Secretary of State John Kerry was forced to fly home to Washington, D.C. from Vienna aboard a commercial flight on Thursday, after his Air Force C-32 developed a leak in an auxiliary fuel tank. This was the fourth mechanical mishap for the plane this year.
USAF C-32 via Aero Icarus on Flickr (CC Commercial License)
Kerry gets around a lot in the C-32 (a modified Boeing 757) he uses as America's top ambassador. The Arab News reports Kerry has flown some 566,000 miles around the globe and visited 55 countries — many of them multiple times — spending some 249 days on the road, since February, 2013. In August, Kerry also had to fly commercially from Hawaii back to D.C. due to electrical problems on the plane. Earlier this year, a new transponder had to be flown from the U.S. to Switzerland, and it also suffered a similar issue in London, in March.

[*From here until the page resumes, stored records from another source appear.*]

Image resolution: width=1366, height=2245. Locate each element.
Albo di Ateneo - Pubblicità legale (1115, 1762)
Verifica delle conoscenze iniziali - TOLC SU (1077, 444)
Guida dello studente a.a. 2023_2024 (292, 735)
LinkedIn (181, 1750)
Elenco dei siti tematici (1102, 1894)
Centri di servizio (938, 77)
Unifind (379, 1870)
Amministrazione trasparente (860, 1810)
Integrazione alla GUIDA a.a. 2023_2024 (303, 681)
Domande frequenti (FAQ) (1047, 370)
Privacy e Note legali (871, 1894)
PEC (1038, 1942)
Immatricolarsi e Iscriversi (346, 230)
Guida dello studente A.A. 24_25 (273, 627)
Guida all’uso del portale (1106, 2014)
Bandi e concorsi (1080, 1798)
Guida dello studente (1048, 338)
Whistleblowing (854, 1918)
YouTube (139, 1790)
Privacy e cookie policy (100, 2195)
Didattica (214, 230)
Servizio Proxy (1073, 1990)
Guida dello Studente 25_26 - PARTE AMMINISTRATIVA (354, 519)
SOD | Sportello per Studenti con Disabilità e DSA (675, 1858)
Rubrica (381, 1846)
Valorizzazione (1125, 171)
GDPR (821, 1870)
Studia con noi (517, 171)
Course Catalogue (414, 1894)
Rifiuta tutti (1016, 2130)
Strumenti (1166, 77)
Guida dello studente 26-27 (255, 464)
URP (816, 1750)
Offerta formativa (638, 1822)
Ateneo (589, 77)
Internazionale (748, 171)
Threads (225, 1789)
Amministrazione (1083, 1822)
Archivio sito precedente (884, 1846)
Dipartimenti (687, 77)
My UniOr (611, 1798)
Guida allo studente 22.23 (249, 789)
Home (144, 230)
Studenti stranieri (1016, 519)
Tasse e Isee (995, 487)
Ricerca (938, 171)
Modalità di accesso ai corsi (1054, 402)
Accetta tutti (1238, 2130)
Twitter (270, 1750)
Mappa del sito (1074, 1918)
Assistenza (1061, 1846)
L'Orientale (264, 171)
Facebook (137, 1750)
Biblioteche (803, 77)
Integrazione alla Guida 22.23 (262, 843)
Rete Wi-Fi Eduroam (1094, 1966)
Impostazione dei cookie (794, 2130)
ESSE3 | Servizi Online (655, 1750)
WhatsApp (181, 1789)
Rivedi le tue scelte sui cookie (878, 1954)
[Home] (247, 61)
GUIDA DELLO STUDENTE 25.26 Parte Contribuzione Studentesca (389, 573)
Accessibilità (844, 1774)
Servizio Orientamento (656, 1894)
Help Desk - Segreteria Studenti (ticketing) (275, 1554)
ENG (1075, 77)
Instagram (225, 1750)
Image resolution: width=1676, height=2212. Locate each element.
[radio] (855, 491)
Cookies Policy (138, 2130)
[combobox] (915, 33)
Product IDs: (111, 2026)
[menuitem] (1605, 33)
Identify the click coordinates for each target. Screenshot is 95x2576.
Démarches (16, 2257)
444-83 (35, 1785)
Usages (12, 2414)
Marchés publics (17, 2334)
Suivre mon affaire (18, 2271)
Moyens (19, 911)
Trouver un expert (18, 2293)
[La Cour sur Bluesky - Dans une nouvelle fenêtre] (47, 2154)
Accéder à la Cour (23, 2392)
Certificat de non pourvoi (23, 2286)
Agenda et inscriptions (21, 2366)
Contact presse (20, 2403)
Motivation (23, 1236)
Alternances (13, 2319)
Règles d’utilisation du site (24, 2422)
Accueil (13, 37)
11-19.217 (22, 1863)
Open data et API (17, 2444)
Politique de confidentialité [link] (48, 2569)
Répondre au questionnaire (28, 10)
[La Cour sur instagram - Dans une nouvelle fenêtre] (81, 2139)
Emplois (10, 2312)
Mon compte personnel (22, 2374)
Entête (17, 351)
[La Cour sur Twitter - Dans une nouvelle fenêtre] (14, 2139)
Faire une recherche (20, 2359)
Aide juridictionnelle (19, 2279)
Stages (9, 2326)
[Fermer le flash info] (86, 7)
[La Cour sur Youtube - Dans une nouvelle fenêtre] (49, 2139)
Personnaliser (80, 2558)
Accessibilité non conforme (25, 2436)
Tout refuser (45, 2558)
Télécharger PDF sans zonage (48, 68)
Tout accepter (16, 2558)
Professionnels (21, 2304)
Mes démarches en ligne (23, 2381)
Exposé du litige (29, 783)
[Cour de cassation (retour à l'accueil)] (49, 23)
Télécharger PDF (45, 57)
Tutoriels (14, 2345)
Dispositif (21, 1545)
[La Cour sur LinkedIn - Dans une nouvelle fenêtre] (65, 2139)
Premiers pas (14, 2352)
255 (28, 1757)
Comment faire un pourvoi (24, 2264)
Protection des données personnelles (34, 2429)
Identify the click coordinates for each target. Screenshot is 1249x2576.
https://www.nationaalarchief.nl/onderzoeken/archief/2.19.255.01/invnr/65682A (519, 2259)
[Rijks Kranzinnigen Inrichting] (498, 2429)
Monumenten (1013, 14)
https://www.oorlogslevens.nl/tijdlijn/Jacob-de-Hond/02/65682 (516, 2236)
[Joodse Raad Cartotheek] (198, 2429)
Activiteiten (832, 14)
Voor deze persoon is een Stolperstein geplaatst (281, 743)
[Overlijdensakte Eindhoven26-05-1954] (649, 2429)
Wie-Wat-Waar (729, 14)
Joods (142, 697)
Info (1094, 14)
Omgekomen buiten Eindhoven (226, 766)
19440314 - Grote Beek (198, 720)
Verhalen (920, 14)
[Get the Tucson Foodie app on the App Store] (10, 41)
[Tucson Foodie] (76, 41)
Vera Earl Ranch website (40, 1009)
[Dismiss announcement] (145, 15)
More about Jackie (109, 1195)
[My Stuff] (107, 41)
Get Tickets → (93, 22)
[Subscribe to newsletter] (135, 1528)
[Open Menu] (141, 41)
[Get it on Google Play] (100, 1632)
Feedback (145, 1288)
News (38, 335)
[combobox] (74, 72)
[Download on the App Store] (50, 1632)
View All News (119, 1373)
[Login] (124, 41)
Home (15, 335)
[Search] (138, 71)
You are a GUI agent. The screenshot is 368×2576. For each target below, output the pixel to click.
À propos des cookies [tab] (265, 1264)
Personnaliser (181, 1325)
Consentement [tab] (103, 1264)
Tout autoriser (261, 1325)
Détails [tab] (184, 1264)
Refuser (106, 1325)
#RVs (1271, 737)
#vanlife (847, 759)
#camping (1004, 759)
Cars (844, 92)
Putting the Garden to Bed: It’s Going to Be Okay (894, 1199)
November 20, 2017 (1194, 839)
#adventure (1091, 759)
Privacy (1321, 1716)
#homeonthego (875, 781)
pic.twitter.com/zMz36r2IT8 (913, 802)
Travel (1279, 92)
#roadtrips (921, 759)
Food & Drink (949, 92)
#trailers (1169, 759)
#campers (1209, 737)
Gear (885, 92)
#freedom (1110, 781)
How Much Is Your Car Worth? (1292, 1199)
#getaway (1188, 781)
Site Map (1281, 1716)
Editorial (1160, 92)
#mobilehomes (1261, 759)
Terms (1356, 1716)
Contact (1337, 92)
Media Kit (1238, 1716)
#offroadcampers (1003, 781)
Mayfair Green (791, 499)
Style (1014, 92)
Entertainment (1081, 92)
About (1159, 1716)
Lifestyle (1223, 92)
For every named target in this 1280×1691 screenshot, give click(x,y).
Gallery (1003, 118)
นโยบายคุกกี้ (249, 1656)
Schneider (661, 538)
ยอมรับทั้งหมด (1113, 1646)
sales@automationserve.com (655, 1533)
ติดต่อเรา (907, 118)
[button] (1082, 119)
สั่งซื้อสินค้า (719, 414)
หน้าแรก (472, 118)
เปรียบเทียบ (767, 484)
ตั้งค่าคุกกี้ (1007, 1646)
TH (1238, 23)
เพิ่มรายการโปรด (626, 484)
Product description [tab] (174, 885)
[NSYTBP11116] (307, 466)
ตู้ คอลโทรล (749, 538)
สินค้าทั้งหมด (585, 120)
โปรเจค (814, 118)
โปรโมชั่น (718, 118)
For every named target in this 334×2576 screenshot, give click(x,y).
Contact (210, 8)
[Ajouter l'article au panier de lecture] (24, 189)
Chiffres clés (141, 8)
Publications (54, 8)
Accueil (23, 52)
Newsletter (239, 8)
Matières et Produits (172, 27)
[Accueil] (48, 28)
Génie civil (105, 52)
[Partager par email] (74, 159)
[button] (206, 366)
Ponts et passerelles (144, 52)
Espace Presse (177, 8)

While it might not seem like a first-world problem for Kerry to have to fly commercially, the C-32 is equipped with secure phone lines and access to top secret data, as multiple world crises are at state, such as Ebola and the conflict between Russia and Ukraine. Aides said every minute of Kerry's schedule during the day is planned, and that he had to reschedule calls with several world leaders.
The Seattle Times reports that Iranian Foreign Minister Mohammad Javad Zarif laughed upon hearing of the plane's problems, saying, "So it's not just our planes." Sanctions against Iran since 1979 have kept the country from updating their Boeing fleet.